Du financement pour les moins bien nantis
Afin de bien répartir l’argent disponible, chaque école est soumise à une évaluation selon l’indice du seuil du faible revenu et l’indice du milieu socio-économique; ce qui influence le financement aux activités culturelles. «Selon le classement, une école peut aller au théâtre trois fois par année ou ne pas y aller du tout, dénonce Sylvain Massé, fondateur de la troupe de théâtre Motus qui s’adresse spécialement à un jeune public.
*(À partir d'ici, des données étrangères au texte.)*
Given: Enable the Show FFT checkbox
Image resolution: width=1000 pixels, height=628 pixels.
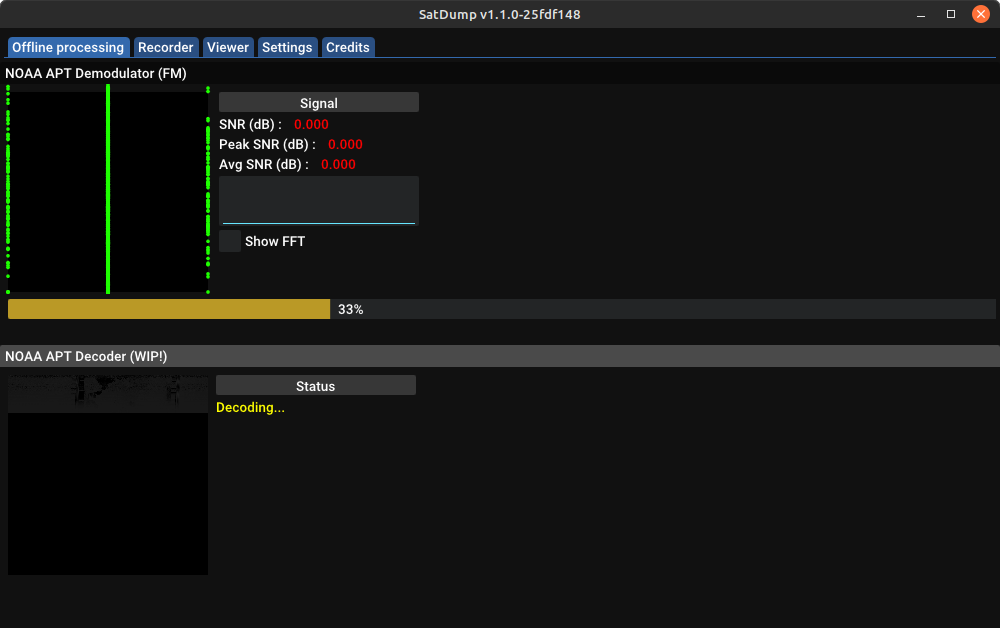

Les écoles riches, elles, peuvent se permettre de financer des sorties.»

Lui-même issu d’une famille à la situation précaire, Simon Brault, de Culture Montréal, vante les programmes culturels pour écoles défavorisées présents dans la métropole, qui disposent de plus de revenus. «L’enjeu de la culture va au-delà des questions économiques», exprime-t-il. À son avis, les fonds supplémentaires pour les activités culturelles devraient être augmentés dans les écoles de régions défavorisées, à l’instar de Montréal.